Activity: Before answering, work out how many lines below contain the string "computer"; the reply is that number alone.

Data:
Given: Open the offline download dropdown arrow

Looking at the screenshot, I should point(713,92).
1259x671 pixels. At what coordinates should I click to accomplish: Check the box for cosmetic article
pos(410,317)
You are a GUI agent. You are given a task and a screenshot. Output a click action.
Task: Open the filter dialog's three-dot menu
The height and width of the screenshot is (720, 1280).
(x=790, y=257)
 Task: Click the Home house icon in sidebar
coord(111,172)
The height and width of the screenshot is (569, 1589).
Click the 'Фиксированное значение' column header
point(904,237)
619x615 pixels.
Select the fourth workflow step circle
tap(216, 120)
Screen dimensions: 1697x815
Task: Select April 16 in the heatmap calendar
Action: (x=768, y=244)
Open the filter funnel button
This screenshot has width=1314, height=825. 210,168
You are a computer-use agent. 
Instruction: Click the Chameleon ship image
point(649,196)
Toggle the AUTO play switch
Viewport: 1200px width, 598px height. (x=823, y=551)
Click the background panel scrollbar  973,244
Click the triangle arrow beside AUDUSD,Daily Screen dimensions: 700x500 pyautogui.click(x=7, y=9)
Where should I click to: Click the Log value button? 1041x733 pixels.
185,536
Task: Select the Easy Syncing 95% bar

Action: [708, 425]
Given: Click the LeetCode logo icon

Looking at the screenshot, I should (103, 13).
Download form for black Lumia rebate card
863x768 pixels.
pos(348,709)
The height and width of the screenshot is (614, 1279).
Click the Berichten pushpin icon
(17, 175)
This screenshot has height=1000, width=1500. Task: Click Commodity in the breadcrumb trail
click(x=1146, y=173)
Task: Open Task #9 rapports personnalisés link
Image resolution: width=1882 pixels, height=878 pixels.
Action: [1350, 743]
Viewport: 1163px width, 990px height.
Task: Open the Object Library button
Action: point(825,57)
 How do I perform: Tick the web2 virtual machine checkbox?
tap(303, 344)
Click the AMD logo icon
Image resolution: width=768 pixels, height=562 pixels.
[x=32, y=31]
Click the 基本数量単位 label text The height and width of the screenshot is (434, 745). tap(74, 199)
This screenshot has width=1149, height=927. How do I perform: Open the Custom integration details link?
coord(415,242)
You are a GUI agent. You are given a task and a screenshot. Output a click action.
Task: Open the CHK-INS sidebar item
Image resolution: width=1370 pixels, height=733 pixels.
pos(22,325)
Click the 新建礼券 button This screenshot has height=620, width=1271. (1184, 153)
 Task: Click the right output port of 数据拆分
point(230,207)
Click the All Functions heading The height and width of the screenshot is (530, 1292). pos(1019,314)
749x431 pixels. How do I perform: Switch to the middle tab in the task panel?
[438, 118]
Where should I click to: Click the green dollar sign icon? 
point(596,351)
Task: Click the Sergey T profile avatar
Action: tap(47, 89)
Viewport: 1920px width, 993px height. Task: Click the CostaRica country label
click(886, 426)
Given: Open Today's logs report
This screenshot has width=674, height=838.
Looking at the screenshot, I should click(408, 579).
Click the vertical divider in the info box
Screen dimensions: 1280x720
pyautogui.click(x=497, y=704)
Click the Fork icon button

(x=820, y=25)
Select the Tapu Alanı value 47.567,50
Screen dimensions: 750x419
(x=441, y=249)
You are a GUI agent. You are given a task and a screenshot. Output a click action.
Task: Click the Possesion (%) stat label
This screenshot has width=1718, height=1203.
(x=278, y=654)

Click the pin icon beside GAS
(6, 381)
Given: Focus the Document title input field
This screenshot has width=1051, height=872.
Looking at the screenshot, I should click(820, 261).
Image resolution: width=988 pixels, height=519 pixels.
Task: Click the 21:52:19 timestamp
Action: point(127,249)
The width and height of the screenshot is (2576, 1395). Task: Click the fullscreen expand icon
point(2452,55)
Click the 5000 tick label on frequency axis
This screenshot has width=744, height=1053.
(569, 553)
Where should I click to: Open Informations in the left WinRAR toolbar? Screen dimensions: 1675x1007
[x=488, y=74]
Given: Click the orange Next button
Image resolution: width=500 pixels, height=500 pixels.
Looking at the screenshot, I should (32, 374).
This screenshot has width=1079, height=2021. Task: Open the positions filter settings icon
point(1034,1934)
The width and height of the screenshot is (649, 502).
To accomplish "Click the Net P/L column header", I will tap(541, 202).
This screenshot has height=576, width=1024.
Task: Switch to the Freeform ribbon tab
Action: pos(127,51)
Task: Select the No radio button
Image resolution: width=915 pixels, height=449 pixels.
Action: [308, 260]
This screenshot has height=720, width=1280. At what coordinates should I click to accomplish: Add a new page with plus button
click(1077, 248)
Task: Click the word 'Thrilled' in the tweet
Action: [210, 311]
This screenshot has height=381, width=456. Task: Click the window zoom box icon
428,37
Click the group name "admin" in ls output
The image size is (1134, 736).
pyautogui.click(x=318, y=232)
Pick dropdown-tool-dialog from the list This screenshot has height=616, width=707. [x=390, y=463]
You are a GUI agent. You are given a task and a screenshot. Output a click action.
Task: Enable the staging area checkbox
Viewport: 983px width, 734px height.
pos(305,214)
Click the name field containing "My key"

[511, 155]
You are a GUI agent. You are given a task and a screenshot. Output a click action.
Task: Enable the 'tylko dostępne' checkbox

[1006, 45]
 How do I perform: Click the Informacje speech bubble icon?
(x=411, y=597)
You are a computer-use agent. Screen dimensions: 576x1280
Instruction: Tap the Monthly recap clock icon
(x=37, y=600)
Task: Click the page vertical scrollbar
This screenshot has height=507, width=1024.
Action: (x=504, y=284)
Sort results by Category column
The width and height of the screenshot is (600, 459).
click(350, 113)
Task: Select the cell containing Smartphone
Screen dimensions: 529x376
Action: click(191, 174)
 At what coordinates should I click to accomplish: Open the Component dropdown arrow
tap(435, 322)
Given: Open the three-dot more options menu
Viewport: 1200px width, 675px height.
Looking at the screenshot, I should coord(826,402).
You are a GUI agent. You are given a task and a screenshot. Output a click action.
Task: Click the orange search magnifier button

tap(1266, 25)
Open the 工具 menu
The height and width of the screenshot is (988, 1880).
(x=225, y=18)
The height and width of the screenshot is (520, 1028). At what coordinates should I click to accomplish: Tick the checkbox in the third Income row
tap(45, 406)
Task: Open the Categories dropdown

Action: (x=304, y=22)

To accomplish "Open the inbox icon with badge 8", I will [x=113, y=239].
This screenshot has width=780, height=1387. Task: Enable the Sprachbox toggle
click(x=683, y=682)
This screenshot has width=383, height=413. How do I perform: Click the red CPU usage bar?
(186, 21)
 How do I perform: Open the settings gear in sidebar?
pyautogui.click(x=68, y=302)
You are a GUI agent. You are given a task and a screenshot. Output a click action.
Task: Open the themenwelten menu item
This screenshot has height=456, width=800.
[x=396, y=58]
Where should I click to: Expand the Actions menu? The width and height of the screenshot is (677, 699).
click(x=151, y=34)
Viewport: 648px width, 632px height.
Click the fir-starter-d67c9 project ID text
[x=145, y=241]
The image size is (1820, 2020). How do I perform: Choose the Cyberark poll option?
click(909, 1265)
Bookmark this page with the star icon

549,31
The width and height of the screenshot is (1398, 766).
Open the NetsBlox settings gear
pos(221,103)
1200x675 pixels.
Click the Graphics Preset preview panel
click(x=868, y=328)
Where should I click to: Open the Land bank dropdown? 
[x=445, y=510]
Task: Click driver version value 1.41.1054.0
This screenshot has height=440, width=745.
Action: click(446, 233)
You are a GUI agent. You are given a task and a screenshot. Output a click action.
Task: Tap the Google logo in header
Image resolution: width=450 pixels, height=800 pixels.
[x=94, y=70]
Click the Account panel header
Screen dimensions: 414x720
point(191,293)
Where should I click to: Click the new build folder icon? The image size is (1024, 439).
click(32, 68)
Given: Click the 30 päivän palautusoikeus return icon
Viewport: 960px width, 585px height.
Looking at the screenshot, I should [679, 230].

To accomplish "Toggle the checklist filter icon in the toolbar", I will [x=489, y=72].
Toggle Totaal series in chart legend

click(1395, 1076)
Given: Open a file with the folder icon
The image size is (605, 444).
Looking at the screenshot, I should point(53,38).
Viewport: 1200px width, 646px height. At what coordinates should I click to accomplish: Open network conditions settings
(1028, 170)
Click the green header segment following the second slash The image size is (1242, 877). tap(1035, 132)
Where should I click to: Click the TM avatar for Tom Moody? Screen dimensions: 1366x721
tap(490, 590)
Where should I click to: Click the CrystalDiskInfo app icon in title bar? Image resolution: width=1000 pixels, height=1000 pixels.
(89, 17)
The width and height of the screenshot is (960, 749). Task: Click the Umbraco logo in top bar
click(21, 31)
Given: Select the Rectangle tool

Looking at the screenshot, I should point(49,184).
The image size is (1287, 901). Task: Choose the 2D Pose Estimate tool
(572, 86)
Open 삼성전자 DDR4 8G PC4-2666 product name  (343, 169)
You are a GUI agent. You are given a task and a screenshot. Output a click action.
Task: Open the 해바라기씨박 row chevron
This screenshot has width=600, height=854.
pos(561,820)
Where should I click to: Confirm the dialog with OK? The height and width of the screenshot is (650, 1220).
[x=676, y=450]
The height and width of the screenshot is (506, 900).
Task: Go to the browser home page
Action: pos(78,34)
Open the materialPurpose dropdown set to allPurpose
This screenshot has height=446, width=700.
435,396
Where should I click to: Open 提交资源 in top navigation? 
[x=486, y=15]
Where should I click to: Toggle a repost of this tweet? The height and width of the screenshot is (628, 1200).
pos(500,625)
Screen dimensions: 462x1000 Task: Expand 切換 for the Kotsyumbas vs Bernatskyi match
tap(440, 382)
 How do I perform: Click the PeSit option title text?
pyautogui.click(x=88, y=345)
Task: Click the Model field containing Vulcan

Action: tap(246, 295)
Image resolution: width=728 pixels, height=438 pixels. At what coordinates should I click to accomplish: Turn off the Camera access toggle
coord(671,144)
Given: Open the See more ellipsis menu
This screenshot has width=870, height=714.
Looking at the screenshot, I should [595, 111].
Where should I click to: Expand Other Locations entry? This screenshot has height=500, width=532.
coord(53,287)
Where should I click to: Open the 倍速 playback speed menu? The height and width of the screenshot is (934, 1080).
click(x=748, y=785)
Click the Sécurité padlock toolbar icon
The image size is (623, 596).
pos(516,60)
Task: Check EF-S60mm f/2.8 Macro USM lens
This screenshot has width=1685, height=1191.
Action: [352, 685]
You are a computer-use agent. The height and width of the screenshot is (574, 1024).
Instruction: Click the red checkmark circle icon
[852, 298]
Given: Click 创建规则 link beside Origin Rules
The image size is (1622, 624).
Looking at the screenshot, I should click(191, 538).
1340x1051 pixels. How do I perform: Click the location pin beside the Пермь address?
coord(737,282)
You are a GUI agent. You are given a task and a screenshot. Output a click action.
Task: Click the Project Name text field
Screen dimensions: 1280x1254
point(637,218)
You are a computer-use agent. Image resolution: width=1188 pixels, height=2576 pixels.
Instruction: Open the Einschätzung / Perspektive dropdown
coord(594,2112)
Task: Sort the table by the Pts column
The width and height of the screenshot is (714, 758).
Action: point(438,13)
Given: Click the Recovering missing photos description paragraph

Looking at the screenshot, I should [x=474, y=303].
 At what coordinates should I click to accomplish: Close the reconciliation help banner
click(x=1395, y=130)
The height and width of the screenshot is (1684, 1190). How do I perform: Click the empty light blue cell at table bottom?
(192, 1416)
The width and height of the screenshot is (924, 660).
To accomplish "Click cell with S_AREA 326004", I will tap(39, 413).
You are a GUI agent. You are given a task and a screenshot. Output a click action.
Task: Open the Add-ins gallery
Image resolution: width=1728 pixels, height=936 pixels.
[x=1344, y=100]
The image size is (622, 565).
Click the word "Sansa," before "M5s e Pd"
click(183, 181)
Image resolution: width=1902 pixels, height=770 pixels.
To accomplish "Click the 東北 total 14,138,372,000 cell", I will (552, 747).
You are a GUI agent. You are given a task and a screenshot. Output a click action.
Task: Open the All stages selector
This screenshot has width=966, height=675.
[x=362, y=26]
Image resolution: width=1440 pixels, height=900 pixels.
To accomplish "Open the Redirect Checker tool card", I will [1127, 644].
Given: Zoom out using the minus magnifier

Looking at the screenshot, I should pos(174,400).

Response: 4